Jon Williamson, PhD, FASAHP
Dean, UT Southwestern School of Health Professions, University of Texas Southwestern Medical Center
Part 1
ASAHP: How long have you been involved with ASAHP?
Jon Williamson (JW): I’ve been connected to ASAHP for almost 25 years! I first attended an ASAHP conference as an Assistant Dean in the early 2000's. Over the years, I’ve had various roles on research committees, as an abstract reviewer, and as a reviewer for the Journal of Allied Health. I’ve always found merit in the mission to advance the health professions.
ASAHP: How long have you worked in health professions?
JW: I started my career as a PhD researcher and was hired as a tenure track faculty in the UT Southwestern Department of Physical Therapy in 1995. My research focus aligned well with local rehabilitation research programs which led to my appointment as Assistant Dean for Research for the UT Southwestern School of Health Professions in 2001. I enjoyed the challenge of finding successful strategies to help each program increase research productivity. I began to inherit additional administrative roles and responsibilities and by 2015, I became Dean.
ASAHP: What drew you to the role of President?
JW: Serving as ASAHP president presents an opportunity to help further advance the health professions which are not always in the spotlight. The majority of the healthcare workforce are health professionals. Doctors and nurses represent only about a third of the healthcare workforce. The other two thirds are health professionals. My hope is that ASAHP can continue to be a "high tide, raising all health professions programs." The challenge of developing shared goals and successful strategies that benefit all health professions with diverse perspectives and needs is very appealing to me. I also believe that the true core of good leadership is trust. I’m fortunate to have an excellent team at UT Southwestern that I can rely on in order to give adequate time needed to the ASAHP presidency.
ASAHP: What have been some of your most significant achievements at UT Southwestern School of Health Professions?
JW: One of my most significant contributions was the facilitation of a culture change to help promote collaboration and excellence. I believe that before you can implement a vision or build something, you need a culture that will support it. Even though our school is relatively small, the disciplines were very siloed. My goal was to break down the walls and get people to interact and think more broadly. I used a behavioral assessment tool called DISC that identifies four basic behavior styles. People were intrigued and once they understood their own style, they could appreciate that others had different styles and that everyone adds value to the team. It became an incredibly valuable communication tool that helped facilitate more open conversations and comprehensive problem solving.

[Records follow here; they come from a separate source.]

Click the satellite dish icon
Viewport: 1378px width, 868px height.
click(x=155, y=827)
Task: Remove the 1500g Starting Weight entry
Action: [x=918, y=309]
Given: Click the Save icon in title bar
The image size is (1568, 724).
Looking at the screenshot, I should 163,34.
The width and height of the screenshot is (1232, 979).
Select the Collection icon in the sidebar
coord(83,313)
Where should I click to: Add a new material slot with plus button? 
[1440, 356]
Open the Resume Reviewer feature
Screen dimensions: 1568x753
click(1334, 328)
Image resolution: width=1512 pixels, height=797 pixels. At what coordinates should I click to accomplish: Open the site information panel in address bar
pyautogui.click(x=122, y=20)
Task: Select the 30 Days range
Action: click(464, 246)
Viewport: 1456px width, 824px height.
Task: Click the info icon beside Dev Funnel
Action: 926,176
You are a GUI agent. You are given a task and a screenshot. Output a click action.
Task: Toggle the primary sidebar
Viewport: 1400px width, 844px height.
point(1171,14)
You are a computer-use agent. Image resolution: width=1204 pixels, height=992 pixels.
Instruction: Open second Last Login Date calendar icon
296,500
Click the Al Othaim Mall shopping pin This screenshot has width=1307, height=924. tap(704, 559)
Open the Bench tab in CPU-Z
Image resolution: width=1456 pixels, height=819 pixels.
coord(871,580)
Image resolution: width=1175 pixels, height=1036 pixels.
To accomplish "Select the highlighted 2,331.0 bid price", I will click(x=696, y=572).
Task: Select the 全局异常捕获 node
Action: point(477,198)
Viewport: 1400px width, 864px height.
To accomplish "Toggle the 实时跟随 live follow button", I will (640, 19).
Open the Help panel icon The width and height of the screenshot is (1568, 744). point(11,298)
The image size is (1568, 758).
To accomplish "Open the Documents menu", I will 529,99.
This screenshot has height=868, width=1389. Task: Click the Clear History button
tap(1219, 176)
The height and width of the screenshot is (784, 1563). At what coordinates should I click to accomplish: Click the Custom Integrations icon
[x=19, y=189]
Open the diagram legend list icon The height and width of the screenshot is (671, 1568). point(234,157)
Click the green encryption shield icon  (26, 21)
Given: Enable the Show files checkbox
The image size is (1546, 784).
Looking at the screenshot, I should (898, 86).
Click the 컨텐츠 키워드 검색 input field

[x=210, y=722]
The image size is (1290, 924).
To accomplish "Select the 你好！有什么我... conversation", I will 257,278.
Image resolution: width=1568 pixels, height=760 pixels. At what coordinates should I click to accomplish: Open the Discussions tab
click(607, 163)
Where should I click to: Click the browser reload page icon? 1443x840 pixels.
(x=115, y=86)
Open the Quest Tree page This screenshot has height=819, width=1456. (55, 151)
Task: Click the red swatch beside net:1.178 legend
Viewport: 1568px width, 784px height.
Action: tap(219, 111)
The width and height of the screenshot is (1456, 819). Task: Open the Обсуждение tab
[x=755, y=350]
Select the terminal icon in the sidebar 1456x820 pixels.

ASAHP: Are there skills you acquired in that position that you will bring to your new role as President?
JW: Years of problem solving in complex academic medical center environments have helped me to appreciate numerous perspectives, think critically, employ innovation, and move expeditiously to develop optimal solutions and outcomes. Not everything is going to be a home run, so you’ve got to keep swinging. When things don’t work out, I believe persistence is critical to building resilience and accelerated learning.
ASAHP: Anything you want to share with ASAHP membership about your personal life, family?
JW: I tend to be more private but will share that I have been married to my much better half for over 35 years with three grown children. My wife also works in academia as an administrator at UT Southwestern Medical Center and my older son is in the healthcare arena as a dosimetrist.
ASAHP: What’s a little known fact about you?
JW: As part of my research development, I was trained in hypnosis. I was trying to study cardiovascular control centers in the brain, and because the system is so redundant, it's difficult to tease out which influences what. So for example, when you exercise, your heart rate and blood pressure respond based on how hard you're working. But there's also how hard you think you're working, especially if you’re perceiving it to be very difficult. I wanted to study how perceived workload impacts the cardiovascular response versus the actual workload and what areas of the brain were involved? We put people on a bicycle, hypnotized them and told them they're going up a hill or down a hill with no change in the workload. We then mapped the brain when they thought they were going up or down a hill. Our research was significant in that we were really the first to identify the parts of the brain that were involved in the perceptual component of cardiovascular regulation.
One of our key takeaways was that you can't trick the body to deliver less blood and oxygen than required by local metabolic demand by the working muscles, but you can trick it to produce an exaggerated cardiovascular response. The brain areas involved in this response may also be involved in stress-related hypertension.